Homeowners need action now
The scale of the issue is significant. The UK Government estimates there were 4.9 million leasehold homes, mainly flats, in England in 2024/25, accounting for 20 per cent of all homes.
Flats play a vital role in the housing market, especially for first-time buyers in cities and areas where house prices are high. If leasehold flats are harder to sell, take longer to complete, or become unmortgageable, the impact goes beyond individual leaseholders. It affects housing mobility, supply, and confidence in the wider market.
We are calling for urgent action to make existing leasehold homes saleable, affordable, and transparent. The UK Government must:
- Review the proposed 40-year timeline for reducing ground rents to a peppercorn
- Improve access to redress so leaseholders can challenge service charges and remediation costs without lengthy and expensive court action
- Introduce a standard format for leases and lease terms and create an online database of existing lease terms
- Simplify building safety remediation funding and provide clearer legal guidance on who is responsible
- Set a fixed deadline for remediation with strong penalties for failure to meet it
- Consider financial support for leaseholders who want to purchase their freehold
- Accelerate the regulation of property agents through a statutory code of practice, qualifications, licensing and mandatory membership of professional bodies
Slow progress has been made
Propertymark’s 2018 Leasehold: A Life Sentence? research helped bring the scale of the leasehold problem to public and political attention. Since then, there has been some progress, including the ban on ground rent for most new long residential leases from 30 June 2022, changes to enfranchisement rights, improvements to Right to Manage, and the UK Government’s stated aim to move towards commonhold.

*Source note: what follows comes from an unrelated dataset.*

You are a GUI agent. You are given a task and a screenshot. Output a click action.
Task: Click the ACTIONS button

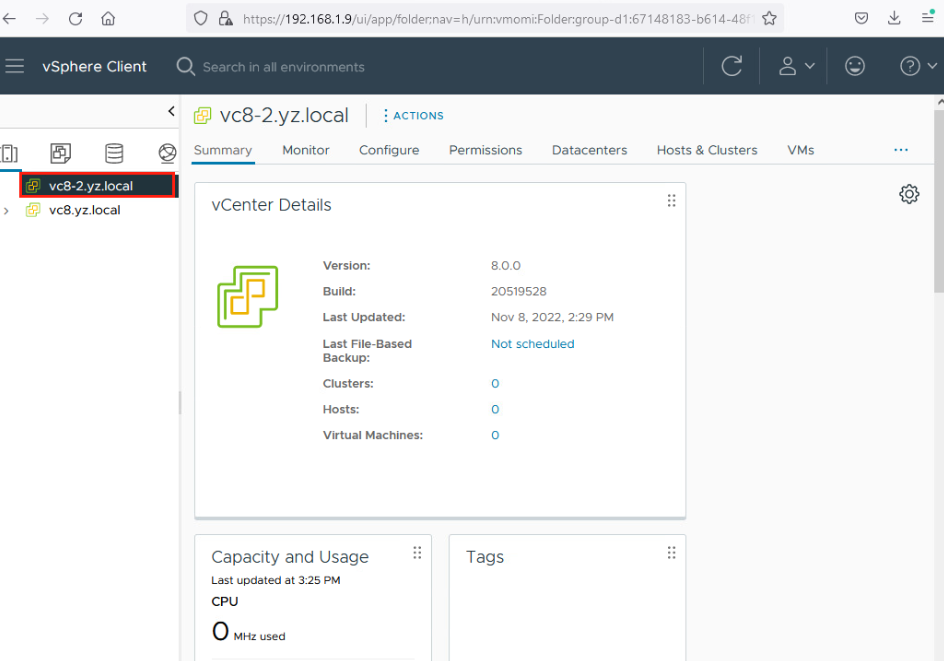411,115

Rising service charges are the biggest barrier to sales
Of the leaseholders surveyed who paid a service charge, 86% had seen an increase in the past 24 months, and more than one in four reported an increase of more than 60%. This makes it unsurprising that nearly two-thirds said the service charge had a large impact on their ability to sell their property.
A lack of transparency is also common: most respondents said they never received an explanation for the higher service charge and did not believe the increase accurately reflected the rise in costs, but that it was difficult or very difficult to challenge unfair charges.
Transparent, justified, and properly explained costs are essential. Propertymark members who provide management services have told us that where costs are clear and used to improve buildings, leaseholders are much more likely to accept the need to maintain communal areas.
Ground rent remains a live problem
The Leasehold Reform (Ground Rent) Act 2022 removed ground rent for most new long residential leases, but millions of existing leaseholders are still affected. 53% of leaseholders said ground rent had a large impact on their ability to sell. Mortgage lenders are also cautious where ground rents rise at regular intervals or where the lease does not clearly set out costs.
The UK Government’s draft Commonhold and Leasehold Reform Bill proposes to cap existing ground rents at £250 a year and reduce them to a peppercorn after 40 years – a timescale that we want to see reduced.
Building safety is still holding back the market
Although the Building Safety Act 2022 provides protections for qualifying leaseholders, Propertymark’s evidence shows that many people are still facing cost, delay, and uncertainty. 77% of our survey respondents living in properties with identified issues said the defect was still present, nearly a decade after the Grenfell Tower fire and four years after the Building Safety Act was passed.
For agents, the biggest issue is not simply that buyers are unwilling to purchase affected flats. More than half of Propertymark members who have faced additional challenges selling flats with cladding issues said the main problem was difficulty mortgaging those properties.
Lenders need certainty about whether a building will be remediated, who will pay, and what future costs the buyer may face. Without this, sales are delayed, buyers lose confidence, and leaseholders remain stuck.
Commonhold is important, but it is not enough on its own
Propertymark supports the transition to commonhold as the default tenure for new flats because it can remove ground rent, standardise ownership structures, and give homeowners more control over the management of their building.
However, the transition will take time. Relying on commonhold alone risks leaving existing leaseholders without the help they need for many years. Some leasehold properties may never convert, and those homeowners still need fair costs, clear information, and effective routes to challenge poor practice.